И отскочил назад. Наружу вывалилась банка ананасов, банка фасоли отскочила от микроволновки, за ними посыпались бульонные кубики, засохшая головка чеснока и зеленая сетка с одной луковицей внутри.
За маленькой лавиной накатил густой запах застоявшейся воды, высохшей падали, горелых спичек и мокрой одежды. Он выкинул из шкафа все банки и пакеты, сложив их с другой стороны. Дальняя стенка пошла пятнами.
«О боже, нет. Нет». Он отвернулся. «Не надо». Взглянул снова.
Пнул луковицу и покосился на пятна.
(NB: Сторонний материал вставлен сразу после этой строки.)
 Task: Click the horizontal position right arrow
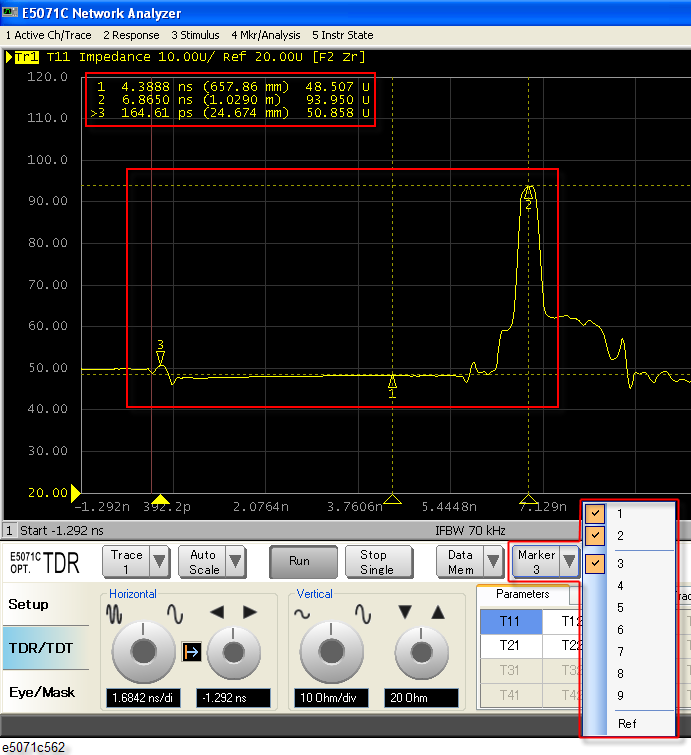(250, 612)
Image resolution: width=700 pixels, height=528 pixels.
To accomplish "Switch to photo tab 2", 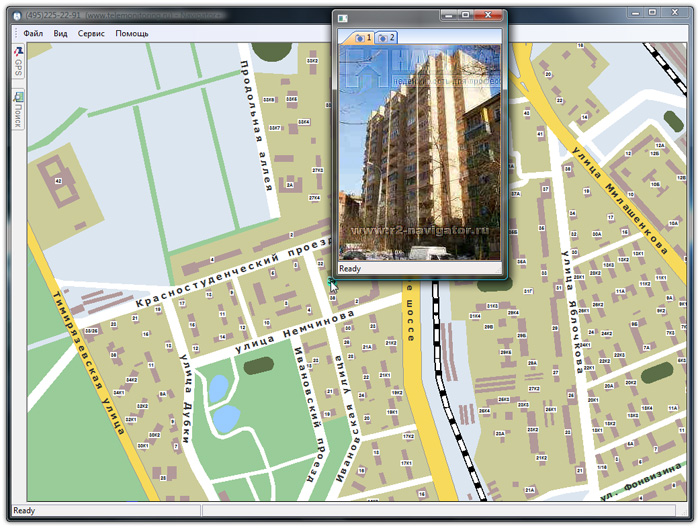I will tap(385, 37).
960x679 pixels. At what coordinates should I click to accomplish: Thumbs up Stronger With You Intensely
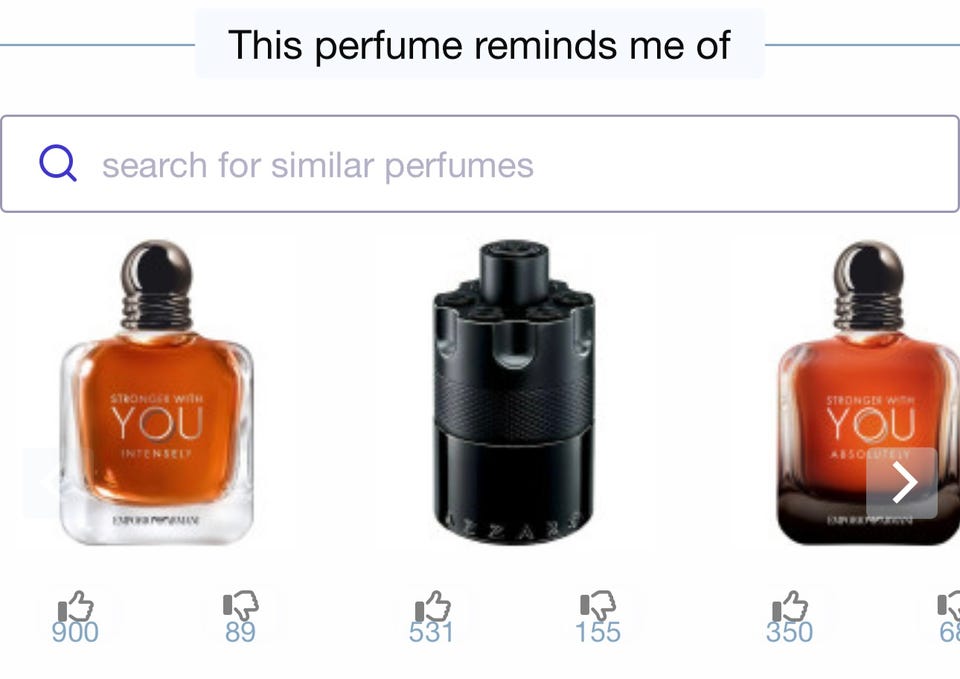(76, 606)
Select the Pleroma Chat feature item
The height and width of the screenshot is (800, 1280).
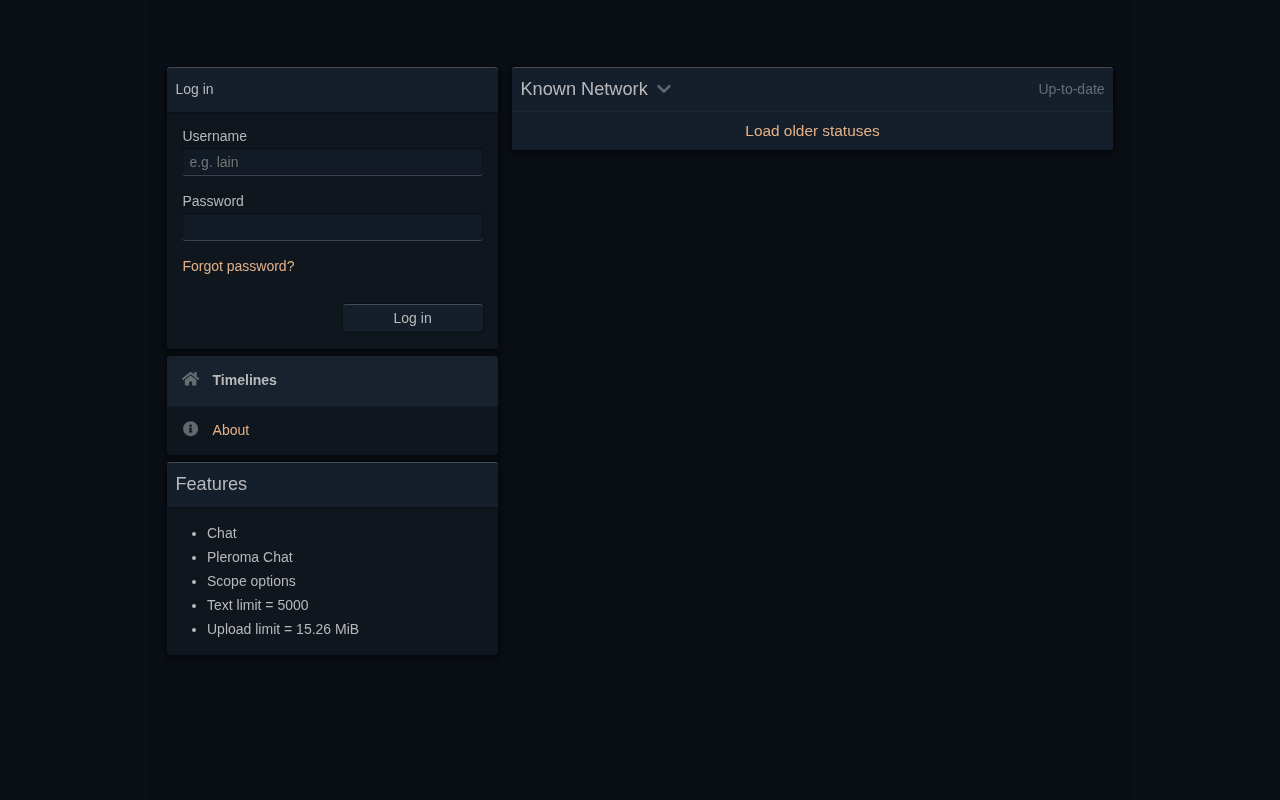250,557
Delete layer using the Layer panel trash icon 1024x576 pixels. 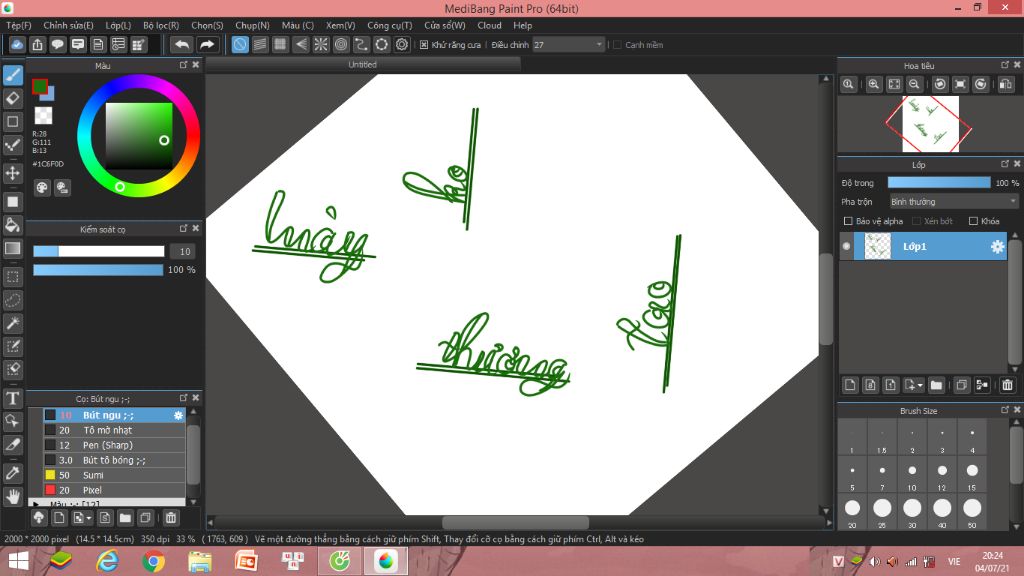(1007, 385)
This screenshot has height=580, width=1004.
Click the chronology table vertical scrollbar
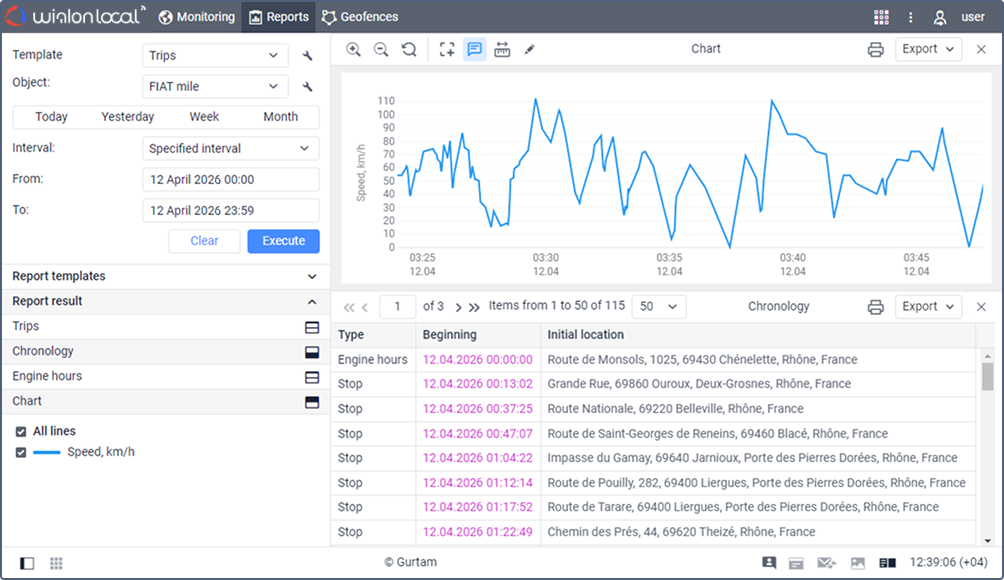(988, 376)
Смотрел и смотрел, пытаясь найти в них смысл. Выглядело это так, как будто в стене лопнула фановая труба, и жидкость целый год пропитывала штукатурку и обои. Но когда он кормил кошку вчера днем, то шкаф открывал. Тогда стена была чистой.
Кайл осторожно протянул руку и ткнул пятно пальцем. Бумагу, казалось, опалило быстро потухшее пламя.
Он отступил на шаг и присмотрелся к широкой полосе в середине отметины, этого смрадного клейма, неожиданно появившегося сегодня ночью. Оно походило на рельефы, проступавшие на каменной кладке в Нормандии, на некрашеной штукатурке в подвале на Кларендон-роуд, на гладкой краске ванной комнаты в отеле Кана. Разные поверхности, но одинаковая цветовая гамма: опаленная, глянцевитая, влажная, мутные разводы грязных бинтов, черная жидкость, засохшая на саване, форма…
«Боже мой». Две длинные кривые полосы в центре внезапно показались знакомыми. «Локтевая кость, лучевая». Научные названия, запавшие в голову еще с уроков биологии в школе. С одной стороны что-то вроде ряда камешков оказалось костями запястья, обтянутого кожей. С другой явно виднелись шишки локтя. «…Плечевая кость». У ее головки еще такое забавное название по-латински получается, caput humeri, но Кайлу было не до смеха.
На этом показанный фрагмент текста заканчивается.